One of the key characters is Cumberbatch's Lt Col Stuart Couch, the Republican and Christian prosecuting lawyer who comes to realise Slahi's treatment is unconstitutional. "He was heroic in a way; he was the one who almost had to do more than Nancy did in order to stand up against the tide of what the government was trying to do."

Intriguingly, the film arrives at a crucial time – with increased calls to close Guantanamo Bay. At the end of last month, Slahi was one of six former Guantanamo detainees who wrote an open letter, published in the New York Review of Books, urging the newly sworn-in US President Joe Biden to close the prison for good. "President Bush opened it," they wrote. "President Obama promised to close it, but failed to do so. President Trump promised to keep it open. It is now your turn to shape your legacy with regards to Guantanamo."

British director Kevin Macdonald. AFP
British director Kevin Macdonald. AFP

Barack Obama’s campaign promise in 2008 to shut the facility was never realised. “Obama came into office, wanting to close Guantanamo, with all the right intentions, but found it incredibly difficult,” says Macdonald. “And then he had to make a decision. How much political capital do I want to spend on this issue? It wasn’t popular, even with the Democratic Party, his idea of closing the prison and distributing some of the detainees around American jails – his politicians did not really want these guys turning up in their jails.”

Macdonald wanted to show that Obama's administration was not entirely blameless in the fate of Slahi. In March 2010, a federal judge ruled that the US could not continue to detain Slahi, concluding that there was no credible evidence that he was part of Al Qaeda. And yet Slahi remained in prison for a further six and a half years, after the government opposed his release and filed an appeal in the DC Circuit. He was eventually freed in October 2016, after it was determined that he posed no significant threat to the US.

Mohamedou Ould Slahi, a Guantanamo Bay prisoner who wrote a best-selling book about his experiences in the military prison. AFP
Mohamedou Ould Slahi, a Guantanamo Bay prisoner who wrote a best-selling book about his experiences in the military prison. AFP

Shortly after Slahi’s release, Trump came to power, promising to keep Guantanamo open, and in 2018, signed an executive order to make good on that.

Even now 40 prisoners remain inside the detainee camp, and yet the signs are positive that Guantanamo will finally be closed. Recently, when asked at a press briefing if the prison would be closed by the time Biden leaves office, White House press secretary Jen Psaki said: "That's certainly our goal and our intention."

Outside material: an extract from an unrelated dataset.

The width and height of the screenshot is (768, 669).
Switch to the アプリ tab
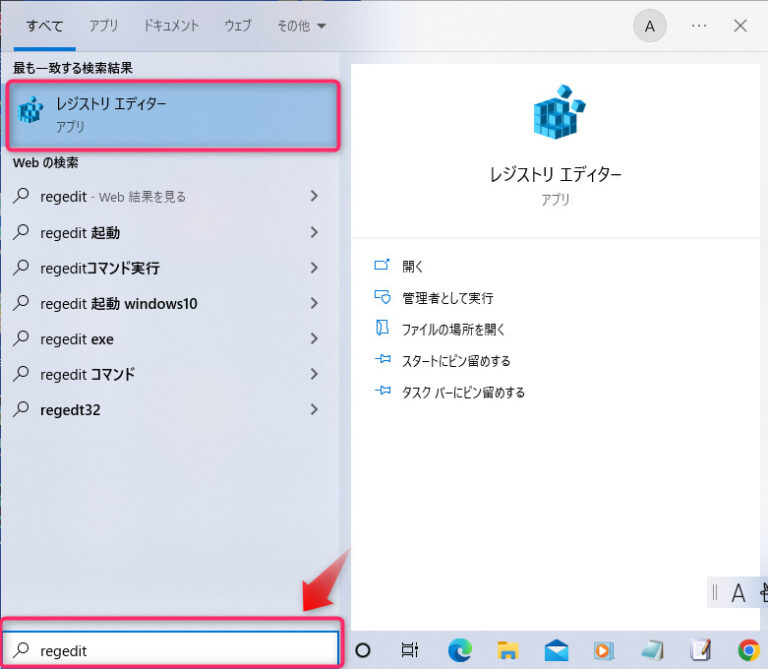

Macdonald says: “I think Biden can close it, but of course, they’ve made a terrible rod for their own backs.” Of the 40 prisoners that remain, he says: “Some of those people, at least, are people responsible for really terrible terrorist attacks, but they have not been able to prosecute them, because most of the evidence that they have was gained under torture. So they’re in this terrible limbo.”

Certainly, it leaves the American government in a precarious position – and the hope is that a film like The Mauritanian will only add to the discourse over the coming months. The pressure is now on Biden to deliver, however difficult that may be. As Slahi and his co-authors note in their open letter: "We believe you can close Guantanamo before its looming twentieth anniversary."